How this guy ever got an instrument rating is beyond me.
People really underestimate how overwhelming major airspaces can be for newer pilots not used to them especially when you're given 10 vectors that don't match with the original plan you were approved for
The boston aviation comedy I didn't know I needed
Crazy Boston pilots. They are crazy drivers also. Flew to Boston for an audit, had to drive 30 miles to my hotel and there was like 5 really bad car accidents and they drove their cars in a dangerous fashion.
At 10:42 I was expecting him to turn right onto Charlie and try to cross the runway again.
This was hard to watch.
I can't believe it either that they gave him clearance .
He´s so humble but also so confused. I´m guessing an old fella struggling with early dementia symptoms.
You read it right, just a guess.
There is currency and proficiency. This pilot is not proficient. Time to give up the airplane.

**Data records**:
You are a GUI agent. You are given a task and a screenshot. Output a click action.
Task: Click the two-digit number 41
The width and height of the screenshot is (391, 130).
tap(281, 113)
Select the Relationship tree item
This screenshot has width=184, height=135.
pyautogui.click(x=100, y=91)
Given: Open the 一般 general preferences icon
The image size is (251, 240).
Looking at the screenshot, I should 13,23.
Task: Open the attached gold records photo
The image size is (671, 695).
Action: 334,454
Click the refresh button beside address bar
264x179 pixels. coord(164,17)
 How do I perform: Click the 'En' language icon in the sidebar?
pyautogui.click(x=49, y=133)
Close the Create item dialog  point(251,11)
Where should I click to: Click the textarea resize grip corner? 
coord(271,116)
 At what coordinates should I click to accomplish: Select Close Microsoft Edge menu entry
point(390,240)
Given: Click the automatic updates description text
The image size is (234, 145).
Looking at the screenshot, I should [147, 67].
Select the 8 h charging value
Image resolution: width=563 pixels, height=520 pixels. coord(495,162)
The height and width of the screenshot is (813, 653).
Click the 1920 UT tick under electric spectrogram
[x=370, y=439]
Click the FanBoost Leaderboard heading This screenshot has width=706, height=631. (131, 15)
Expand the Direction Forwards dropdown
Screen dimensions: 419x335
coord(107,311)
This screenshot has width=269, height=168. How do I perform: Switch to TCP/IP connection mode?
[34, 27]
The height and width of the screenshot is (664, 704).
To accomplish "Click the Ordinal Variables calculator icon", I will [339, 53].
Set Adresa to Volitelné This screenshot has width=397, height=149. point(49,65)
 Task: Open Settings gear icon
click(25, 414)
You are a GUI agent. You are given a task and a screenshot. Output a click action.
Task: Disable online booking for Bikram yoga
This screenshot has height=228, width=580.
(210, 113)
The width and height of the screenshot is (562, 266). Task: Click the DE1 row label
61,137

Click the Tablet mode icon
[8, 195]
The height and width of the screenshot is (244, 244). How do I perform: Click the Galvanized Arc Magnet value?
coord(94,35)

**Exercise aim**:
Resume the comment thread about the struggling pilot in Boston airspace after its last comment, adding several more comments in the same tone.

**Expected output**:
This man probably burned up his legal reserves just trying to get this clearance straight 🤣
This man: “ What legal reserve?” 🤔😂😂😂
Lol@@Speedbird61
Wow this was wild. Not sure about the legalities of this, however, at what point should a controller ask the question "are you sure you should be flying today?" that many mistakes, its a miracle he didnt crash or hit someone.
This guy is just begging to have a cartoon made after him.
Not sure if it’s possible, but can ATC in the states refuse or prevent you from flying in their airspace ?…. This guy….. requires a lot more training to be diplomatic.
They can give you commands but without valid reason they can’t cancel your IFR plan or stop you from taking off. She is paid to navigate planes, nothing more, nothing less. She can file a complaint, even give him a pilot deviation, but she can’t tell him to go back and park. I suppose nothing stops her from refusing to give him take off clearance. Its been done before, but most of the time pilots take off anyway and risk their license.. idk lol😊
Pilot sounds like he shouldn't be flying, it's just not his thing.
I feel like at some point, probably after the runway incursion and before the 2nd wrong turn she should have just cancelled his clearance and directed him back to the ramp, so many red flags of an impending disaster I'm not sure it was responsible to allow him to continue.
Unfortunately that isn’t her call.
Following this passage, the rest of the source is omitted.